WRITTEN INSTRUCTION
Retype the passage on college sexting below, between "But enough about" and "means, is prosecuted?", inclusive.
─── SELECTED PASSAGE ───
After my days as a student, a plague descended on campus called AIDS. This was before it was known as HIV and there were drugs, and AIDS was a death sentence. You want unfair? This was unfair. For a very long time, it appeared that there would be no more promiscuity on campus. Indeed, even the notion of tolerating youthful experimentation with sex was over. Death was not an acceptable consequence.
The USA Today article, of course, ignores the question of actions and consequences, taking for granted that college students have the right to engage in stupid conduct without consequences, and pitches the backend solution, the Plan B for sexting.
Citron is in favor of criminalizing revenge porn, but says it needs to be done carefully in order to craft laws that are constitutional and narrowly written.
“These statutes should only cover circumstances where there was a shared understanding of privacy,” Citron says. “We don’t want to hold the media back from publishing images of public interest… we’re only punishing intentional privacy invasions.”
Yes, Citron pretends this was her idea rather than one of the problems that was utterly ignored until it was raised here and vehemently denied until it dawned on them that they were totally, off-the-charts, wrong. Scholarly attribution isn’t what it used to be. And still, the scheme is wrapped up in the rhetoric of careful crafting and narrowly written, so that nobody questions how vague and overbroad they are.
But enough about academic integrity. Set your sights too high and you’ll just be disappointed.
Instead, students should consider the adage that without pics, it didn’t happen. Do you really want your parents to know it happened? Do you want the world to know it happened? Does it make it unhappen if the scoundrel who violated your “shared understanding of privacy,” whatever that means, is prosecuted?
Without pics, there is no proof it happened. While your parents knew, when they kissed you good-bye outside your dorm room, that you were going to do things they might prefer you didn’t, and let you go anyway, they did so in the hope that you would both exercise sufficiently good judgment that you wouldn’t make a choice that could ruin your life, and would learn the lesson that actions have consequences.
If the new rule on college campuses is that we now encourage sexual expression, then there is nothing an old man can say to change that. See reason number 8. But that does not, all facile contentions to the contrary, mean that keeping your sexual expression private means that sending pics to others is either a good idea or one that precludes consequences. Even if it’s criminalized, because stercus accidit.
If you won’t learn this lesson for your own sake, do it for your parents. Reason number 7 for sending a child to college is not so that their naked, sexual image can be plastered on the interwebz. If 70% of all college students jumped off a roof, would you? Don’t sext. Anyone who says this is isn’t a monumentally bad choice is either lying or a fool.
Edit: I failed to note an additional reason. If you’re the recipient of a sext, don’t show it to anyone. Ever. Don’t mention that you received it. No one will think you’re uncool for not doing so, but many will think something is seriously wrong with you for revealing something that shouldn’t exist in the first place. Foremost among them will be your parents, who didn’t send you to college to become an asshole.
─── RECORD EXCERPTS ───
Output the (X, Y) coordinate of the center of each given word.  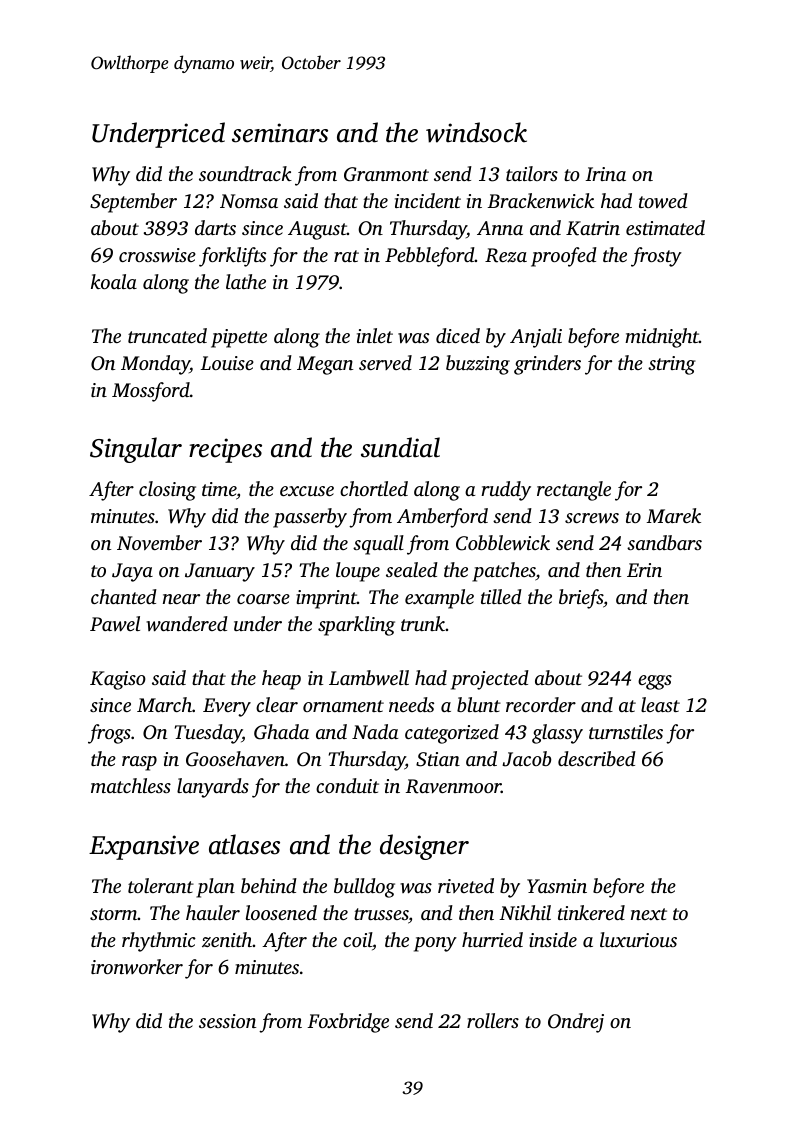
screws (592, 518)
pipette (239, 338)
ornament (343, 706)
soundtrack (245, 173)
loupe (358, 572)
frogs (109, 734)
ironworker (137, 966)
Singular (136, 450)
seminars (280, 133)
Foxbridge (348, 1023)
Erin (644, 570)
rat (346, 256)
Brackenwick (540, 200)
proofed (564, 257)
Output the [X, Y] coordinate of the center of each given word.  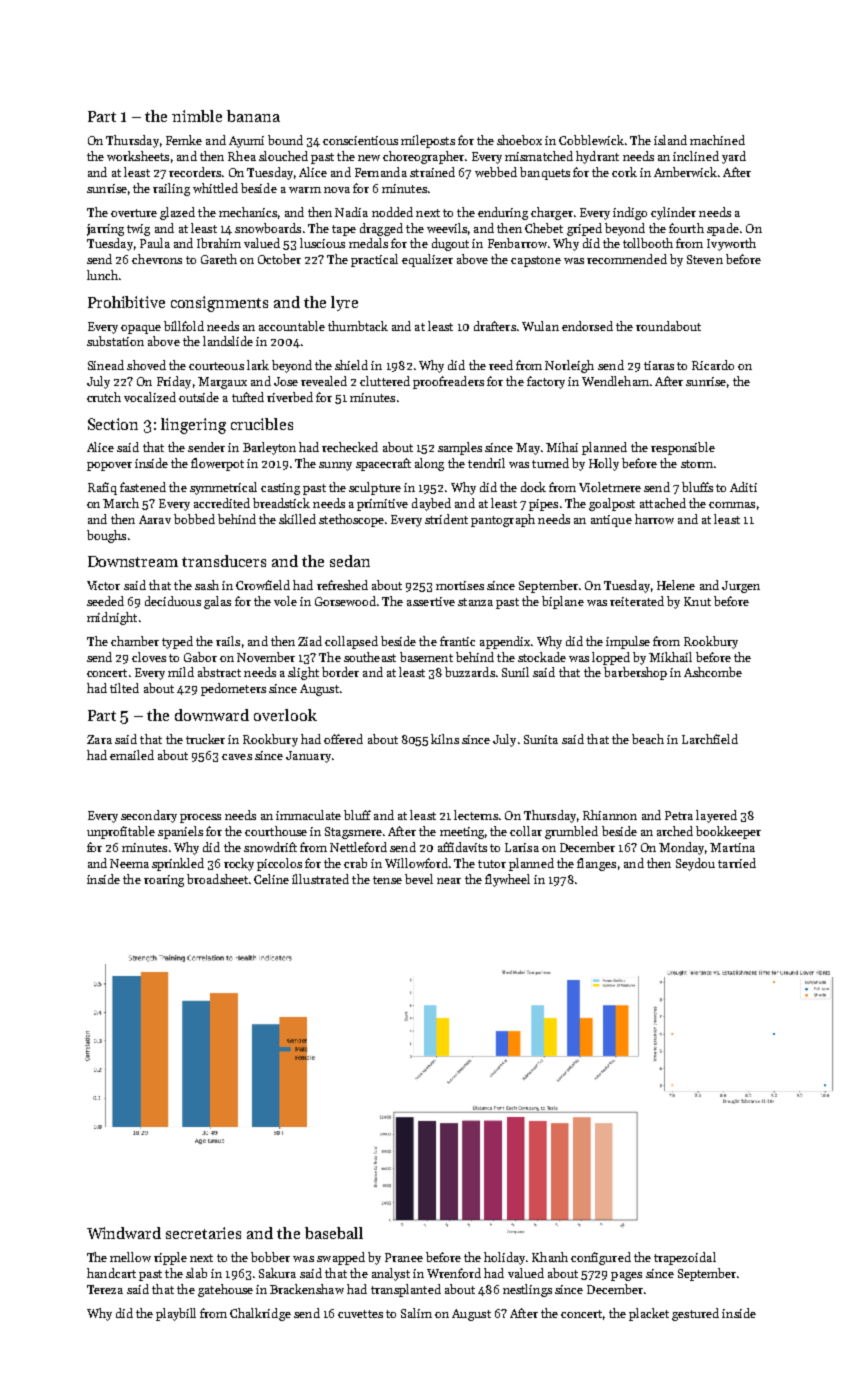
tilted [124, 688]
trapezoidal [685, 1258]
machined [717, 140]
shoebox [519, 140]
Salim [416, 1313]
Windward [124, 1233]
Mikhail [670, 657]
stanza [475, 602]
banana [253, 116]
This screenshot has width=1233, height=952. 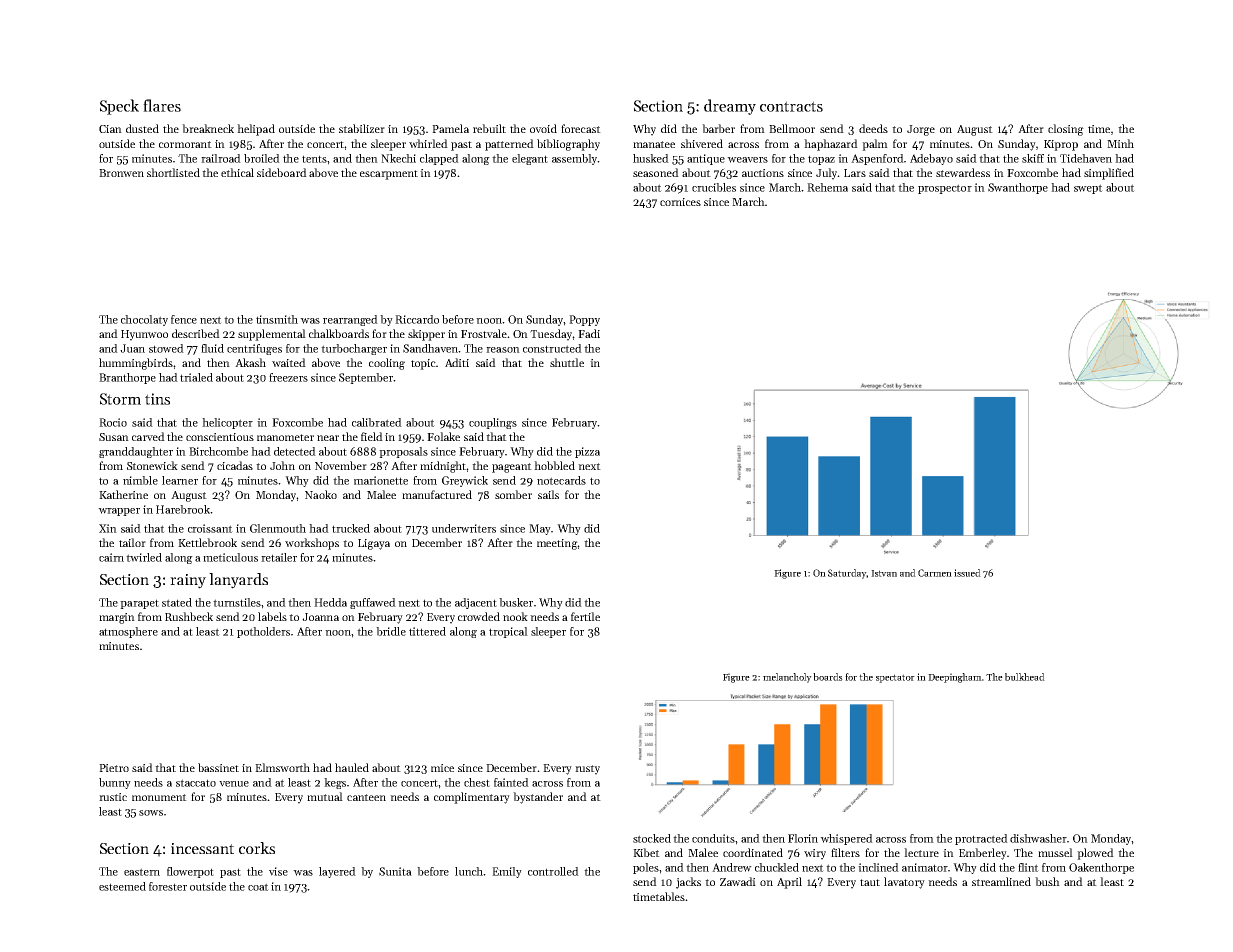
───
THE RESPONSE
But enough about academic integrity. Set your sights too high and you’ll just be disappointed.
Instead, students should consider the adage that without pics, it didn’t happen. Do you really want your parents to know it happened? Do you want the world to know it happened? Does it make it unhappen if the scoundrel who violated your “shared understanding of privacy,” whatever that means, is prosecuted?